Stories

Add a connector without losing audit history

Use defenseclaw setup <connector> to add or reconfigure agent wiring while preserving audit history for every connector.

The audit DB is connector-agnostic. Every audit row records its own connector column, so adding or replacing connector wiring does not erase history. New events land under the connector that produced them; old events stay attributable to the connector that produced them.

Inspect current state

defenseclaw status
defenseclaw alerts --limit 25
tail -n 200 ~/.defenseclaw/gateway.jsonl | jq -r 'select(.connector) | .connector' | sort | uniq -c

status shows enforcement flags plus a per-connector block for every active connector. alerts lists the most recent decisions as a table. The JSONL histogram gives you a quick by-connector view of recent gateway events.

Add or reconfigure the connector

defenseclaw setup codex

If another connector is already wired, choose Add to keep both active. Choose Replace only when you want DefenseClaw to tear down the previous connector's agent-side files before wiring the new one.

Use --mode action when this connector should block policy hits immediately:

defenseclaw setup codex --mode action

Verify

defenseclaw doctor
defenseclaw alerts --limit 10
tail -n 100 ~/.defenseclaw/gateway.jsonl | jq -r 'select(.connector) | .connector' | sort | uniq -c

doctor confirms connector health. alerts and the JSONL histogram show new events landing under the expected connector.

What stays, what changes

Stays putChanges
Audit DB (~/.defenseclaw/audit.db)Active connector roster
Rule packs (~/.defenseclaw/policies/)Hook scripts wired in agent config
Sinks (OTLP / Splunk / webhooks)guardrail.connectors.<name> policy blocks
Historical audit attributionBacked-up agent files for removed or replaced connectors

Use Add for multi-connector hosts.

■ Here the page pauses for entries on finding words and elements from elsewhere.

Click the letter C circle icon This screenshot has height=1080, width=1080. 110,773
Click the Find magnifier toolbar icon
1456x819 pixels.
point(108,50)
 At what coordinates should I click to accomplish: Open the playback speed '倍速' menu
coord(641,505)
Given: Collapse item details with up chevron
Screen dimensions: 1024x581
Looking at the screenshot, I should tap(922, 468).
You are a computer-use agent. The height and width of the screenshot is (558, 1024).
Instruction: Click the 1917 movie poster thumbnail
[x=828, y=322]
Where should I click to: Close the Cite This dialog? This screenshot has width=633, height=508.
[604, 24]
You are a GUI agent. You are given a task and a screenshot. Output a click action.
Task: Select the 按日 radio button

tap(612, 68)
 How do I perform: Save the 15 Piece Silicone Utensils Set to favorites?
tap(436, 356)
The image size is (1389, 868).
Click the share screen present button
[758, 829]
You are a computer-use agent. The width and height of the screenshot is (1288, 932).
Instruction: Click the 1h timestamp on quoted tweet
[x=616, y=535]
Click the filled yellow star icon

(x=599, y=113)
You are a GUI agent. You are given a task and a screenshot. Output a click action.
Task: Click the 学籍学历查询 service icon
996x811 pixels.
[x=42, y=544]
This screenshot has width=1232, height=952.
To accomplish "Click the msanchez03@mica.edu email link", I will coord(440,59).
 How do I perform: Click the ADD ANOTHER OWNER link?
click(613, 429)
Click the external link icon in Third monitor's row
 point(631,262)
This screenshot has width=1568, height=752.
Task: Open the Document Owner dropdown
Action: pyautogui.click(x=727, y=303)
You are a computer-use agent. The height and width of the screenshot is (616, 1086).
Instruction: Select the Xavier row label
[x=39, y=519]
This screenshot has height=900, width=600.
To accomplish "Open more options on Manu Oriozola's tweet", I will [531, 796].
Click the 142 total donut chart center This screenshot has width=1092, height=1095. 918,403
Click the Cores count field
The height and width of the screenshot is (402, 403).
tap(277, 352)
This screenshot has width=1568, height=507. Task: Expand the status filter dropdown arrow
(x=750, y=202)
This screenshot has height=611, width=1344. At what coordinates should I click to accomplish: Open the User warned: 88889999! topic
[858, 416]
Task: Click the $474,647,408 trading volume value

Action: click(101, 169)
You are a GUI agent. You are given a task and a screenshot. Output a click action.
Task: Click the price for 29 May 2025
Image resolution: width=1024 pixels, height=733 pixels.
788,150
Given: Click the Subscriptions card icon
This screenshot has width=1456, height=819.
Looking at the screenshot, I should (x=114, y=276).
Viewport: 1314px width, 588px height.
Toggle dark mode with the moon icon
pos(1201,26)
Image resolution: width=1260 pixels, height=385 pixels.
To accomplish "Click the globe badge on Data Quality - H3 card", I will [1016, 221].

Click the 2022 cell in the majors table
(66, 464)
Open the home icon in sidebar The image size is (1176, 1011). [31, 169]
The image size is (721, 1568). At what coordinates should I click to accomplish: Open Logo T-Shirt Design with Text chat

Use Replace only for a deliberate one-connector workstation. To retire a connector later, run defenseclaw setup remove <connector>.

When to change connector wiring

  • Trying a different agent. Add the second connector and compare behavior from defenseclaw status and defenseclaw alerts.
  • Promoting an agent. Re-run defenseclaw setup <connector> --mode action when a connector should start blocking.
  • Demoting an agent. Re-run defenseclaw setup <connector> --mode observe while you tune policy.
  • Retiring an agent. Run defenseclaw setup remove <connector> after you stop using it.

Caveats

The audit DB is portable across connectors but not across DefenseClaw versions in some cases. Use defenseclaw upgrade, which applies release-required migrations before reporting success. Run defenseclaw migrations status afterward to inspect the durable cursor; pending entries retry on the next upgrade, not on unrelated CLI commands.